Category Archives: Scripting

Blackouts and Battery Backups

Blackouts and Battery Backups

With the recent flooding and blackouts here in Toronto, Ontario, Canada, I’ve decided to replace my aged UPS (my computer’s battery backup) with a fresh one from Costco and while there, I was pleasantly surprised to find they had one from what most people consider to be the biggest name in the business, APC, and it turned out to be a good model for the price they asked. They had an APC Back-ups x1300 for under $200.

After bringing it home to protect my AD virtuals on my ESXi tower and my PBX and NAS I found it only allowed my to use and only would talk to, their Personal Edition of their software PowerChute which meant it would only be monitored by a single installation of an OS, in this case Windows 7.

After a little playing with it I found how to make the USB attached detection transfer through ESXi to the virtual Windows 7 and so began my battle to make it shut down everything.

I started with the basics. I wrote a simple batch file to say Hello World and triggered the battery by unplugging the UPS from power for over minute and I found a specific event in the Windows Event Logs ‘174’ was the Event ID and it seemed to happen whenever the UPS switched over to the battery.

So I right-clicked that and was given an option the trigger a Windows task based on this event happening again.

A note to anyone playing with Windows tasks in Vista /2008 or higher. In order to use the option to have the event trigger even if the needed user is not logged in, you will need to play with your Windows Group Policies to give that user the rights to ‘log on as a batch’, otherwise it will just fail with a permissions error.

After spending about on hour playing with the task’s settings to make it run regardless to the user being logged in, I tested it with another pull of the power cable and found it does work to start a program, or batch file in my case, but that nothing shows up on my screen in any case so I had it log output to a file to confirm it was active.

Windows task settings did give me an option to have a message popup on the screen and send out emails first but I could not get either of those to work in a measurable way.

I worked my way through a batch file which would send the ‘shutdown’ command to other Windows systems and for this to work I had to switch the user I was running the task as to a user with that kind of permission on all the Windows VMs. Thankfully they are all on the same Windows domain so a domain administrator was easy enough to use to run the task.

I then put in a 60 second sleep count and used plink.exe from the putty suite to trigger a shell script on my PBX server. This is useful because the Windows 7 virtual running this task during a blackout also needs to shutdown while more happens, so the 60 second sleep timer allows the Windows VMs to finish powering down and then a script to continue everything starts up on my PBX which is on CentOS and on its own Acer Revo hardware. So I finished this batch file up with a simple shutdown now command to Windows and it was ready to test.

The result was the UPS kept things running fine with a 40 minute counter to start and within 2 minutes all the VMs on my ESXi tower had been shutdown including the domain controllers and the WSUS.

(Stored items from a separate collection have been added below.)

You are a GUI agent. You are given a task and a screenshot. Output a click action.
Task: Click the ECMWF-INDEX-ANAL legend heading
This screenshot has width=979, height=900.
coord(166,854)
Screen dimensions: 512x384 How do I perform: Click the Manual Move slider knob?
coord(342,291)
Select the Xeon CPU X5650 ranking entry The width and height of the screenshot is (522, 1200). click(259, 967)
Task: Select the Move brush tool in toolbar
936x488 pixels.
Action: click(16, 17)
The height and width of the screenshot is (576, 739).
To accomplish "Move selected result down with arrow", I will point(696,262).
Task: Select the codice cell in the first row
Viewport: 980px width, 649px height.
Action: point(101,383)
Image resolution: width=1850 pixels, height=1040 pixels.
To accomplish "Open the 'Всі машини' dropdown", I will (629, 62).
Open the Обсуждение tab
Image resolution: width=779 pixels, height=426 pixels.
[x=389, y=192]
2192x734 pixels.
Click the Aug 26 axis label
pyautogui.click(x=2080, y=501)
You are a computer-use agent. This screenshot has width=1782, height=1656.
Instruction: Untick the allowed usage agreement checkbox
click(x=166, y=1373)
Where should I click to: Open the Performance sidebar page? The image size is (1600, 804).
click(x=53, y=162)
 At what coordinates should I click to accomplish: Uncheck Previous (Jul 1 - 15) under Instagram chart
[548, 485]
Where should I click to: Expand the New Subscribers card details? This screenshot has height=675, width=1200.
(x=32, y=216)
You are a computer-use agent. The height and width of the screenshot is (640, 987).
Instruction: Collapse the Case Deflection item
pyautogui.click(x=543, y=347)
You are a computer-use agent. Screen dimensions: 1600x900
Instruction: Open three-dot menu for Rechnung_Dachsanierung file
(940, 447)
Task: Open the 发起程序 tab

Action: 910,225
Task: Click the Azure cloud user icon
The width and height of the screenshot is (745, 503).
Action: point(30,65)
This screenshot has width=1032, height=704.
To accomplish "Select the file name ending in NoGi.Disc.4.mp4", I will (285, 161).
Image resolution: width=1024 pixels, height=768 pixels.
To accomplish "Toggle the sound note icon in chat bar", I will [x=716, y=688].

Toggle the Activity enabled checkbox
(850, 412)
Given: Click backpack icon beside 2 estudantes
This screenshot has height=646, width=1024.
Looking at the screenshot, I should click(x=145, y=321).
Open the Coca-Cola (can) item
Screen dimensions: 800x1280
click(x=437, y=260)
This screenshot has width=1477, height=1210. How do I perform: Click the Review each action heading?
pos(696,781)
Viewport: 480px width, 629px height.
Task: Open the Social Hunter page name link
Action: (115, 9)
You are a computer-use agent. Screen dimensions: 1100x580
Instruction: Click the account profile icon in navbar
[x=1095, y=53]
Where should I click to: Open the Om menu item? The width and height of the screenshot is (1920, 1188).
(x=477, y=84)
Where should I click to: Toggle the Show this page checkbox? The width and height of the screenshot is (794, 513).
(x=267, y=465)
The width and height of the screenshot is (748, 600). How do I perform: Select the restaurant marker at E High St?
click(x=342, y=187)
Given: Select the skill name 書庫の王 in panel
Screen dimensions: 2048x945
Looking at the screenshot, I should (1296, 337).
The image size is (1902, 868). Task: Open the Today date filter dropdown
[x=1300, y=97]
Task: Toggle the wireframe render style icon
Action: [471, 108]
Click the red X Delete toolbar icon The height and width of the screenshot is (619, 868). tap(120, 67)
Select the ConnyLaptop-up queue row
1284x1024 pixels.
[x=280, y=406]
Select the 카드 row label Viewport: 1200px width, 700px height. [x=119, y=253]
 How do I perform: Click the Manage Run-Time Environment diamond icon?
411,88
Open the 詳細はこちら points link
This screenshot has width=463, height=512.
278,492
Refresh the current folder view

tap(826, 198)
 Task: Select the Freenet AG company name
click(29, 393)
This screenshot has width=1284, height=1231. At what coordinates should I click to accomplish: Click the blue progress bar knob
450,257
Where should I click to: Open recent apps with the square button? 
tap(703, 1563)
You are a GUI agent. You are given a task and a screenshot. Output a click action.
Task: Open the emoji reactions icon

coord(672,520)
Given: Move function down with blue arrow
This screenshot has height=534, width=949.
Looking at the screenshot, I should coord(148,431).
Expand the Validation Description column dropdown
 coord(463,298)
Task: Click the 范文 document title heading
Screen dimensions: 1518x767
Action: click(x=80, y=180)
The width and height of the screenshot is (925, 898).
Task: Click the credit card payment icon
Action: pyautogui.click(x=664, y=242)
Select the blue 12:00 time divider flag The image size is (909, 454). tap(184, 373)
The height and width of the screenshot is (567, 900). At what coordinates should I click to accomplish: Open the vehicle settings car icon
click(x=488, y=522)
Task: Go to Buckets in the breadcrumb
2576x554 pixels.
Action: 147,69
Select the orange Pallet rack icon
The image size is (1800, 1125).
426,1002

So now I started to work from the Linux side of things and I found that from Linux you can just type the command SSH and it works but it always asks you for a password from command line and this made it hard to script so I googled and enable the RSA key authentication between specific hosts internally and no more asking for a password from a specific host to other Linux systems I have.

Now came the fun of trying to script an Ubuntu server to shutdown remotely. I googled how to use sudo over SHH but scripted, it would not work. Then I hit upon the idea of modifying the sudo access on the Ubuntu VM so that my specific user does not need a password to run ‘sudo shutdown’ and every article I found talked about editing the suckers file but not a single one worked. I ended up remembering that I did get the VMware Tools to work on the Ubuntu VM so from SSH to the ESXi host, I was able to script it to send a nice shutdown command to the Ubuntu, then my SmoothWall Firewall/Gateway, then push ESX into maintenance mode (required for the next step), then shutdown ESXi completely.

Then remembering I had already installed SSH on my NAs ( a D-Link DNS-320) I just scripted that shutdown command higher up so it starts sooner.

Following all of this the only device that is left standing is the PBX server itself, so I finished off the script with a simple ‘halt’ command and it was done.

Upon further testing I also noticed that when power gets restored, some of the device boot up automatically and this was wonderful news.

My next project is to automate the startup after a blackout, but that’s a story for another blog post.